### Records
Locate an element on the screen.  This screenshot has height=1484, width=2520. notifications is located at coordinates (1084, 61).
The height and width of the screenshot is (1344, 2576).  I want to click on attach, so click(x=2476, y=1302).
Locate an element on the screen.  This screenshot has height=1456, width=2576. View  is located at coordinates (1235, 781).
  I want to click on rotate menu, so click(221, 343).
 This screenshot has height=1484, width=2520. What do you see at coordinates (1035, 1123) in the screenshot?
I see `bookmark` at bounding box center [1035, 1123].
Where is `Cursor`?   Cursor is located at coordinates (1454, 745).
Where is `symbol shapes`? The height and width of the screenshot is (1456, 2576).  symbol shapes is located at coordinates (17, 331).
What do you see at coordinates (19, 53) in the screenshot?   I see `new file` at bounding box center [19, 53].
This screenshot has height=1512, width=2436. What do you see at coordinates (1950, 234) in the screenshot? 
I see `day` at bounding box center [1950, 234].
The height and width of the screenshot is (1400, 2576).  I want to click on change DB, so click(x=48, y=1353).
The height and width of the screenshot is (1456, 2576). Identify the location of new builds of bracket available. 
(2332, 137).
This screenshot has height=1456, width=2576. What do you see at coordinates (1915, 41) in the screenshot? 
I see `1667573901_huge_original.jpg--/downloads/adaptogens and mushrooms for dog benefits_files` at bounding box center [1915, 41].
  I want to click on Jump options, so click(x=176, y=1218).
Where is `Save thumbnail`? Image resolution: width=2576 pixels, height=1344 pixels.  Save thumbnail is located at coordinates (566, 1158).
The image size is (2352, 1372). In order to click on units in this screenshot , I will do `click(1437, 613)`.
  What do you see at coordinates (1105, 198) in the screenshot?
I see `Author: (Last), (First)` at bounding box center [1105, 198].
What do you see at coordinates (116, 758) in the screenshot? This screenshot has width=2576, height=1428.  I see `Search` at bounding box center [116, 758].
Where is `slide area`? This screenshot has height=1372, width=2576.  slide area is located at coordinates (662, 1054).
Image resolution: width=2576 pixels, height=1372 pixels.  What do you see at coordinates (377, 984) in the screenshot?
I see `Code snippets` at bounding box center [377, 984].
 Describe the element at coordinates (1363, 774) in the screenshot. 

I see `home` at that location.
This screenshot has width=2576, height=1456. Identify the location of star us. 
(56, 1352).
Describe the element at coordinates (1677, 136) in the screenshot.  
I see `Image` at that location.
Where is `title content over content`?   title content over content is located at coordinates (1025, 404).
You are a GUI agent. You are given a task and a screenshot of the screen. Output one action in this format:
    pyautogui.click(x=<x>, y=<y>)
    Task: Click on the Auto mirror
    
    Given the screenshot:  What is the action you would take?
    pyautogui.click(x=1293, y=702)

### Task to complete
Extract every line from the records above and copy each one without any change.

### Written answer
Locate an element on the screen.  This screenshot has height=1484, width=2520. notifications is located at coordinates (1084, 61).
The height and width of the screenshot is (1344, 2576).  I want to click on attach, so click(x=2476, y=1302).
Locate an element on the screen.  This screenshot has height=1456, width=2576. View  is located at coordinates (1235, 781).
  I want to click on rotate menu, so click(221, 343).
 This screenshot has height=1484, width=2520. What do you see at coordinates (1035, 1123) in the screenshot?
I see `bookmark` at bounding box center [1035, 1123].
Where is `Cursor`?   Cursor is located at coordinates (1454, 745).
Where is `symbol shapes`? The height and width of the screenshot is (1456, 2576).  symbol shapes is located at coordinates (17, 331).
What do you see at coordinates (19, 53) in the screenshot?   I see `new file` at bounding box center [19, 53].
This screenshot has height=1512, width=2436. What do you see at coordinates (1950, 234) in the screenshot? 
I see `day` at bounding box center [1950, 234].
The height and width of the screenshot is (1400, 2576).  I want to click on change DB, so click(x=48, y=1353).
The height and width of the screenshot is (1456, 2576). Identify the location of new builds of bracket available. 
(2332, 137).
This screenshot has height=1456, width=2576. What do you see at coordinates (1915, 41) in the screenshot? 
I see `1667573901_huge_original.jpg--/downloads/adaptogens and mushrooms for dog benefits_files` at bounding box center [1915, 41].
  I want to click on Jump options, so click(x=176, y=1218).
Where is `Save thumbnail`? Image resolution: width=2576 pixels, height=1344 pixels.  Save thumbnail is located at coordinates (566, 1158).
The image size is (2352, 1372). In order to click on units in this screenshot , I will do `click(1437, 613)`.
  What do you see at coordinates (1105, 198) in the screenshot?
I see `Author: (Last), (First)` at bounding box center [1105, 198].
What do you see at coordinates (116, 758) in the screenshot? This screenshot has width=2576, height=1428.  I see `Search` at bounding box center [116, 758].
Where is `slide area`? This screenshot has height=1372, width=2576.  slide area is located at coordinates (662, 1054).
Image resolution: width=2576 pixels, height=1372 pixels.  What do you see at coordinates (377, 984) in the screenshot?
I see `Code snippets` at bounding box center [377, 984].
 Describe the element at coordinates (1363, 774) in the screenshot. 

I see `home` at that location.
This screenshot has width=2576, height=1456. Identify the location of star us. 
(56, 1352).
Describe the element at coordinates (1677, 136) in the screenshot.  
I see `Image` at that location.
Where is `title content over content`?   title content over content is located at coordinates (1025, 404).
You are a GUI agent. You are given a task and a screenshot of the screen. Output one action in this format:
    pyautogui.click(x=<x>, y=<y>)
    Task: Click on the Auto mirror
    
    Given the screenshot:  What is the action you would take?
    pyautogui.click(x=1293, y=702)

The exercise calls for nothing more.